Interest rate markets show quite a divergent pattern. US markets reopened after enjoying a long weekend. Yesterday’s bearish price action in Europa, notably in a risk-off market, made clear that markets are more than ever embracing the idea of CB font-loading to bring inflation (expectations) back under control. Friday’s post-payroll/pre-long weekend short covering on US Treasuries didn’t fit in this narrative. US yields rebound sharply with yields at the belly of the curve gaining 12 bps (5/10-y), the wings rising 9/10 bps. The ISM services (56.9) confirms recent evidence that there is no reason for the Fed to ease its anti-inflation campaign. European interest rates took a breather after yesterday’s remarkable rise. Indeed, there were headlines from dovish ECB members (Centeno and Stournaras) advocating a gradual approach. Even ECB’s Kazaks gave some more balanced comments on the pace of tightening in a context of a protracted recession. However, we don’t think this applies to this week’s meeting. After easing temporarily, EMU swap yields currently are trading little changed (2-y) to still marginally higher (5-y +2.5 bps). Oil and the European gas benchmark contracting again, ceding ground despite the closure of Nord stream 1 and yesterday’s OPEC production cut, maybe created some breathing space too. Price action on UK interest rate markets is interesting too. The new UK government is said to prepare a package of up to £130 bln to mitigate consumers’ energy bill and at the same time might prepare measures worth up to £40 bln to ease the burden of higher energy costs for businesses. Quite an impressive fiscal stimulus in an environment where central bankers try to cool inflation via a moderation in global demand. With the 2-y gilt yield is easing 2 bps, markets are apparently cautious to expect a forceful recalibration of BoE policy. At the same time yields at longer maturities are jumping sharply (30-y + 18 bps!). Equities are ceding modest gains on the sharp intra-day rise in yields during the USD trading session.
The TW USD index (110.17) simply resumes its uptrend after Friday’s post-payrolls profit taking (cycle top stance at 110.27. The most remarkable performance today comes from the USD/JPY cross rate, jumping from 140.25 this morning to currently trade at 142.50, the strongest level since August 1998. At current pace, the 147.66 1998 peak can come within reach soon. EUR/USD also isn’t out of the woods yet. The pair (0.9895) struggles not to fall below yesterday’s multi-year low of 0.9878. Even so, a more neutral price action in the likes and EUR/AUD, EUR/NZD, EUR/CHF and to lesser extent EUR/CAD only confirms that this is at least as much USD strength as it is euro weakness. EUR/JPY even surpassed the 141mark. Sterling today was one of the few ‘majors’ able to compete with the almighty US dollar as the UK currency profited from the expected huge fiscal support of the PM Truss’ government to address the energy crisis. Cable is holding north of the 1.15 barrier (1.1536). EUR/GBP dropped from the 0.8625 area at the start of trading to currently trade near 0.8575.

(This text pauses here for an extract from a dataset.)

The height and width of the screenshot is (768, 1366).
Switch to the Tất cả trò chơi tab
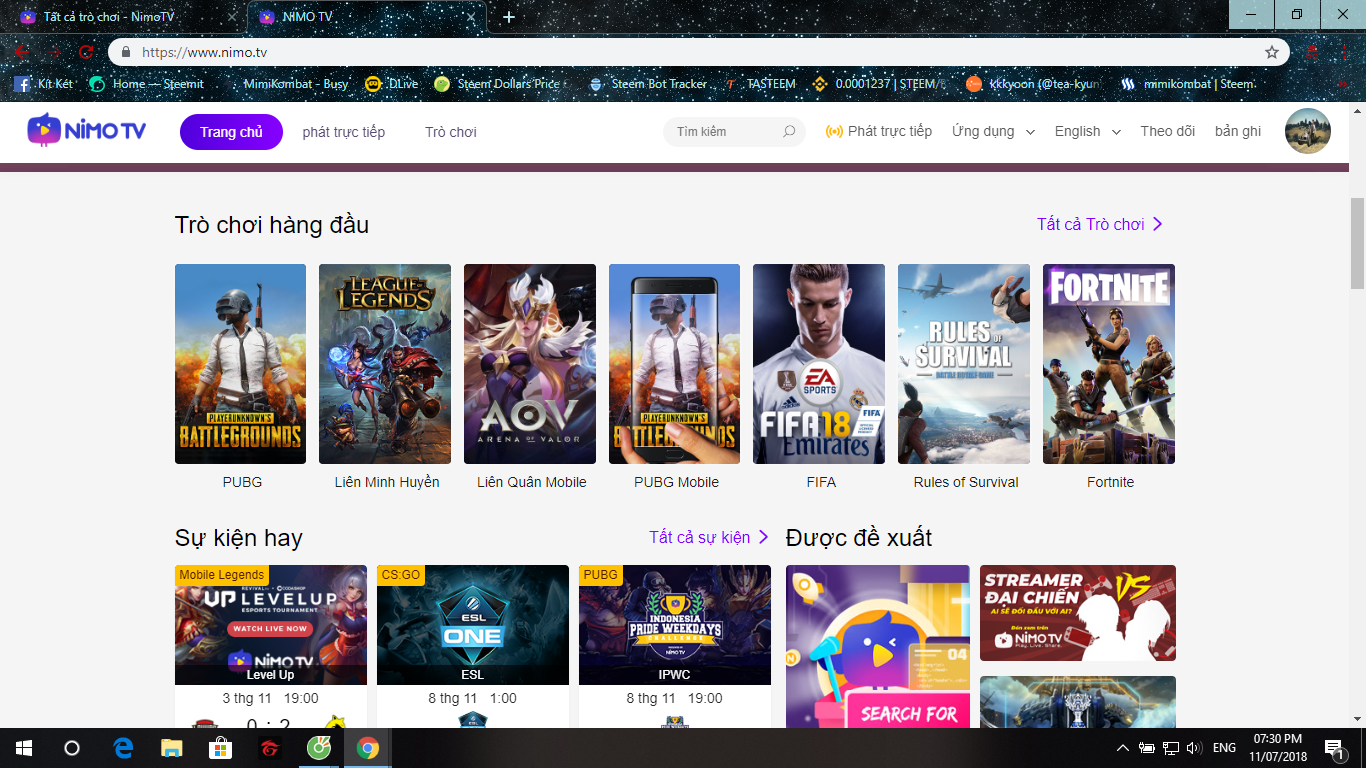(110, 16)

Turkey plans a new round of cheap, government-backed loans for businesses, according to persons familiar with the matter. The plans to extend loans under the Credit Guarantee Fund were disclosed during a closed-door meeting held by Treasury and Finance minister Nebati. It’s the latest stimulus measure to keep the economy going as the country heads into next year’s elections. Last month, Turkey’s central bank unexpectedly cut rates in the face of a growth slowdown, even as inflation skyrocketed to more than 80% in August. The news comes after new economic forecasts over the weekend, projecting GDP growth for this year and the next to come in at 5%.
Italy came up with a new plan to reduce natural gas consumption through the winter in order to meet the EU target of 15%. In reality, the reduction will be less, totaling 7% as the country obtained an exemption based on its gas storage capacity. Measures to reach the target include capping indoor temperatures at 19 degrees Celsius and have heating hours reduced, increasing use of coal and shorten the traditional winter heating schedule by two weeks.